POLIN Museum created the Daffodils Campaign – Remembering Together to commemorate the Warsaw ghetto uprising. Every year on April 19th, hundreds of volunteers hand out paper daffodils to raise awareness of the uprising and its significance.

Marek Edelman, a leader of the Warsaw Ghetto Uprising who survived the uprising and remained in Poland, would receive a bouquet of yellow daffodils from an anonymous person on April 19th, the day the uprising broke out in 1943. He would lay them at the Monument to the Ghetto Heroes in memory of those who fought and died. The paper daffodils, which people wear on this day, are inspired by this custom.
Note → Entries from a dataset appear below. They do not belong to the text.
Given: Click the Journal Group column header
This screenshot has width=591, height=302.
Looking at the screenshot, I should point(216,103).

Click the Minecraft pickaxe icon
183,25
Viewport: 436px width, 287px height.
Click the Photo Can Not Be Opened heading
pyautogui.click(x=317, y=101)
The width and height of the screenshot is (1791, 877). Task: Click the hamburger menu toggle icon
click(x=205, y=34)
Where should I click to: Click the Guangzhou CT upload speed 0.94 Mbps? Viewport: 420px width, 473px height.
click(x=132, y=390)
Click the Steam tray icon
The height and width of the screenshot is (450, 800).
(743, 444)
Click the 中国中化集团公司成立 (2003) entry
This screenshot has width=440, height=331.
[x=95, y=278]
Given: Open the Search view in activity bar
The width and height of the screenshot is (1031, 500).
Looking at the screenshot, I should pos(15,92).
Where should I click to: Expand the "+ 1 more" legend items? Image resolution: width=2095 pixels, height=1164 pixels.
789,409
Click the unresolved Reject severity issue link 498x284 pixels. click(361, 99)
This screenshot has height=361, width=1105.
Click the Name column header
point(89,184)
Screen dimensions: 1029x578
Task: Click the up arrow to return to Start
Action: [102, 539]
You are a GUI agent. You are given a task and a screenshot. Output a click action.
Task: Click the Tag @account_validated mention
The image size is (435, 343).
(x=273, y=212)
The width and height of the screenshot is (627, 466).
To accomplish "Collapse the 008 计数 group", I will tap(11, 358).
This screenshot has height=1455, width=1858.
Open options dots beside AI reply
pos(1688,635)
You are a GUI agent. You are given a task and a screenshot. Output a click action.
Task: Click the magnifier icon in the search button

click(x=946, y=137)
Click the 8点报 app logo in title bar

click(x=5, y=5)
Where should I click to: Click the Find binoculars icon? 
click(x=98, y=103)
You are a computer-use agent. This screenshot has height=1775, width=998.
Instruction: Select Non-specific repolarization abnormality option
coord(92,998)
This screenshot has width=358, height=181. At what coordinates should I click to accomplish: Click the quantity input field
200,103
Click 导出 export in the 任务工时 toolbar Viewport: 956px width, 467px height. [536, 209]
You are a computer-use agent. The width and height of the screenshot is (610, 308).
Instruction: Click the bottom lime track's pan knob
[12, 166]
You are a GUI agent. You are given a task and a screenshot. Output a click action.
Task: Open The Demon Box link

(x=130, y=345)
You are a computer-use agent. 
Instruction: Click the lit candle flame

Our Daffodil Campaign ambassador is Marian Turski (b. 1926), who is a Holocaust survivor, historian, journalist, human rights activist, and Chair of the POLIN Museum Council. He is a member of the International Auschwitz Council, and he was awarded Poland’s Commander’s Cross with the Star of the Order of the Rebirth of Poland. In addition he was awarded the country’s Medal for Merit to Culture, as well as France’s National Order of the Legion of Honor, and Germany’s Federal Cross of Merit.

In January of 2019, Mr. Turski was a keynote speaker at the United Nations for the International Holocaust Remembrance Day.

Warsaw Ghetto Uprising

The Germans squeezed over 400,000 Jews within the walled-in area of the Warsaw Ghetto – residents of the city and the neighbouring towns and villages, as well as deportees from the territories incorporated into the Reich. In the ghetto, tens of thousands of people died of hunger and disease. On 22 July 1942, the so-called Great Deportation Aktion began. Within the period of two months the Germans deported over 250,000 Ghetto residents to their deaths at the Treblinka extermination camp. Thousands of people were killed on the spot. Mere 60,000 Jews remained in the so-called Restgetto (Ger.: the remnants of a ghetto). They were mostly young and strong, with no family ties, often employed at the German shops (i.e. small factories or workshops). It was in these circumstances, with nothing left to lose, that the idea of armed resistance against the Nazis was born amongst the Jewish youth in the Warsaw Ghetto.

The Warsaw Ghetto Uprising was the largest and most heroic act of armed resistance taken up by the Jews during World War Two. It was also the first civic uprising in occupied Europe.